***** Input for this task

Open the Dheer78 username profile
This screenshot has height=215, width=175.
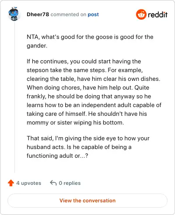38,14
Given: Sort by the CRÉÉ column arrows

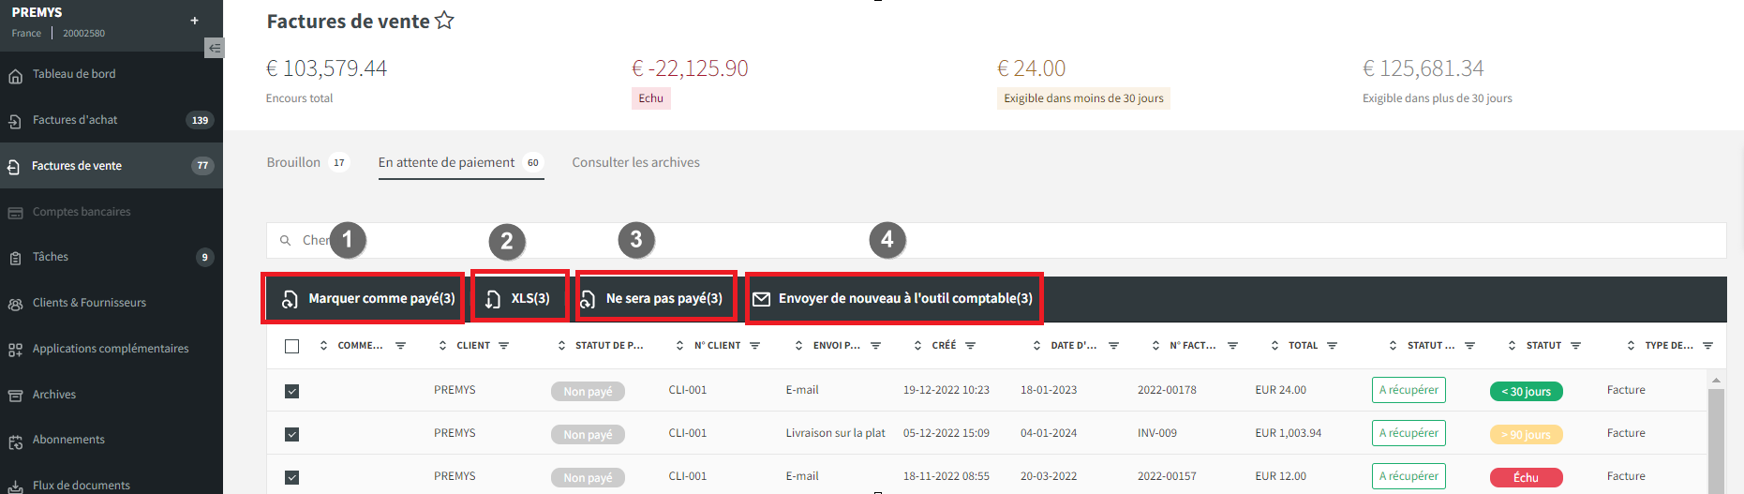Looking at the screenshot, I should (917, 346).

**********

## What the task requires
Write the records above out again word for word, skipping each picture.

## Worked solution
Open the Dheer78 username profile
This screenshot has height=215, width=175.
38,14
Given: Sort by the CRÉÉ column arrows

Looking at the screenshot, I should (917, 346).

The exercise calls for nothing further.